### Problem requirements:
After finding the line that holds "This screenshot has width=591, height=1280." below, set down that line and the rest through the final one exactly, leaving the pictures out.

---- Extracted records

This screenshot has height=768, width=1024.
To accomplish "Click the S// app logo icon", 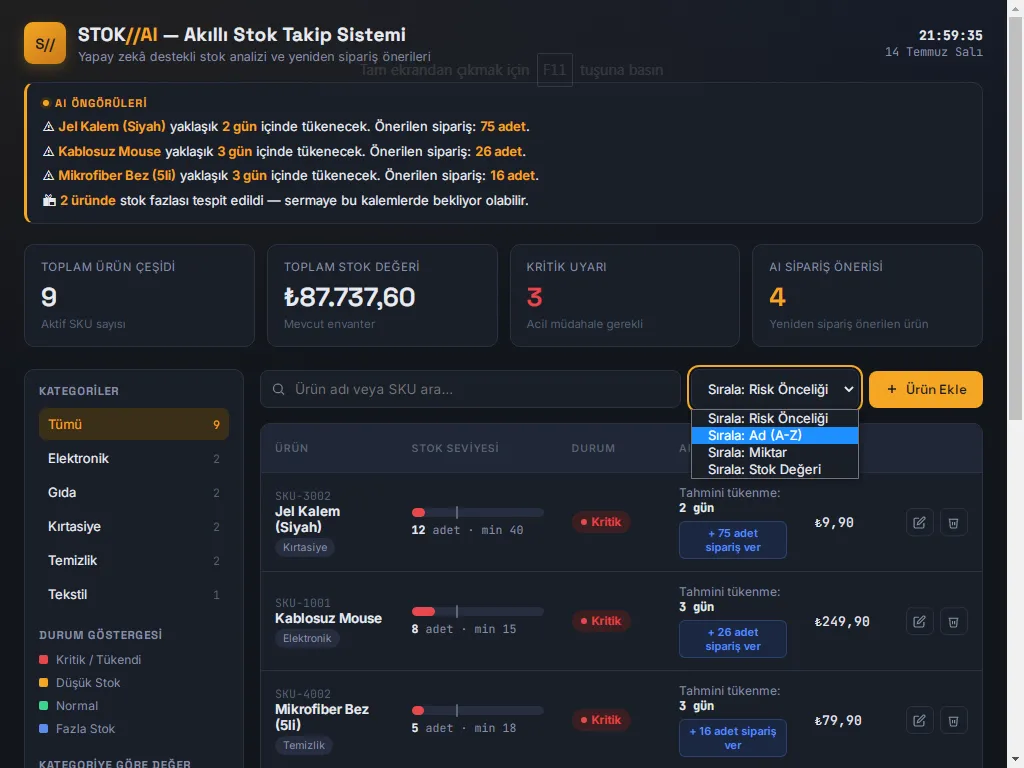I will [x=45, y=44].
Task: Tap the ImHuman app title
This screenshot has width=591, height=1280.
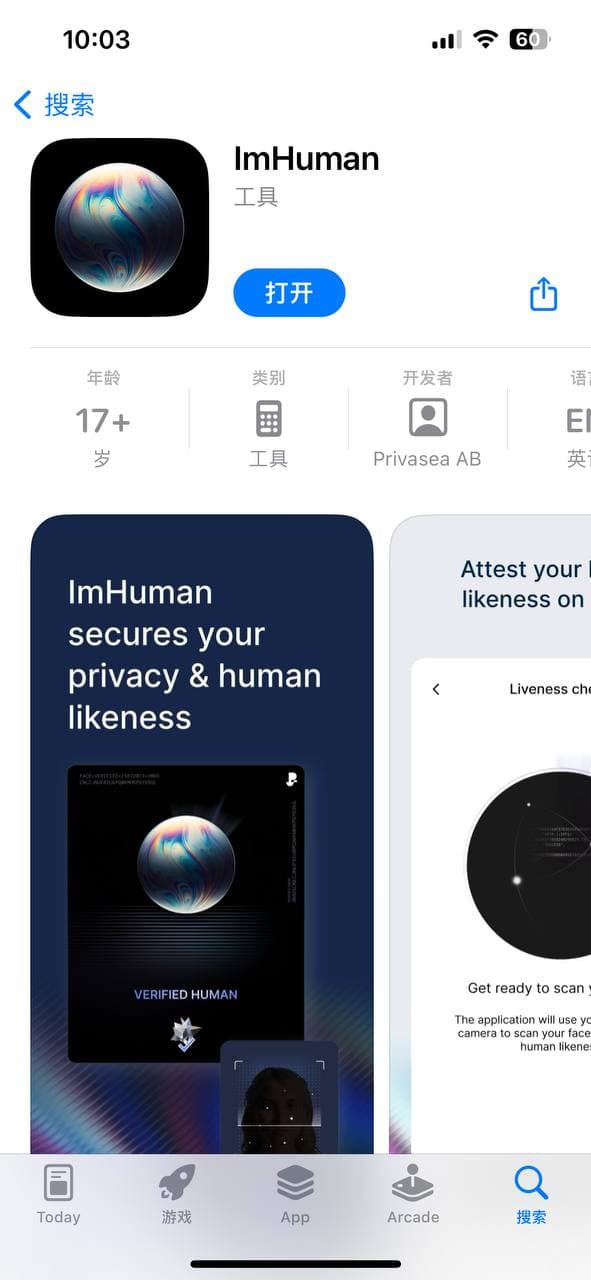Action: pos(306,159)
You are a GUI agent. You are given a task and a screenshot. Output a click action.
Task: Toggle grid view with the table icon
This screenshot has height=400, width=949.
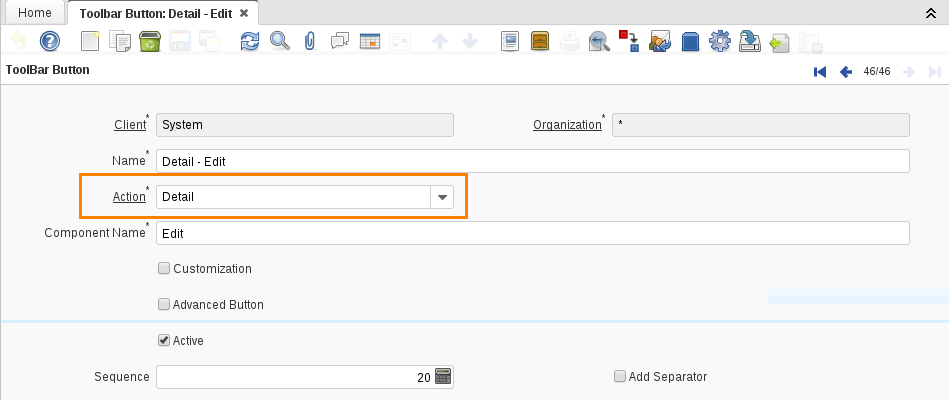click(x=370, y=42)
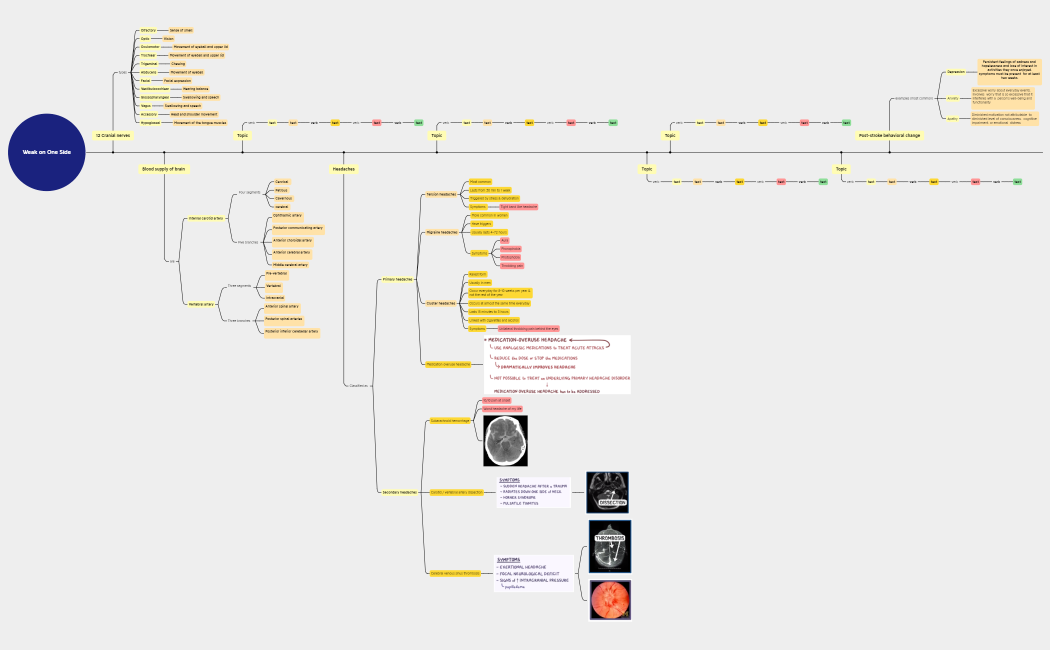The height and width of the screenshot is (650, 1050).
Task: Click the "Vertebral artery" node
Action: pos(203,303)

--------

### Answer box:
This screenshot has width=591, height=1280.
Action: pos(306,159)
You are a GUI agent. You are given a task and a screenshot. Output a click action.
Task: Toggle grid view with the table icon
This screenshot has height=400, width=949.
click(x=370, y=42)
The height and width of the screenshot is (650, 1050).
Task: Click the "Vertebral artery" node
Action: pos(203,303)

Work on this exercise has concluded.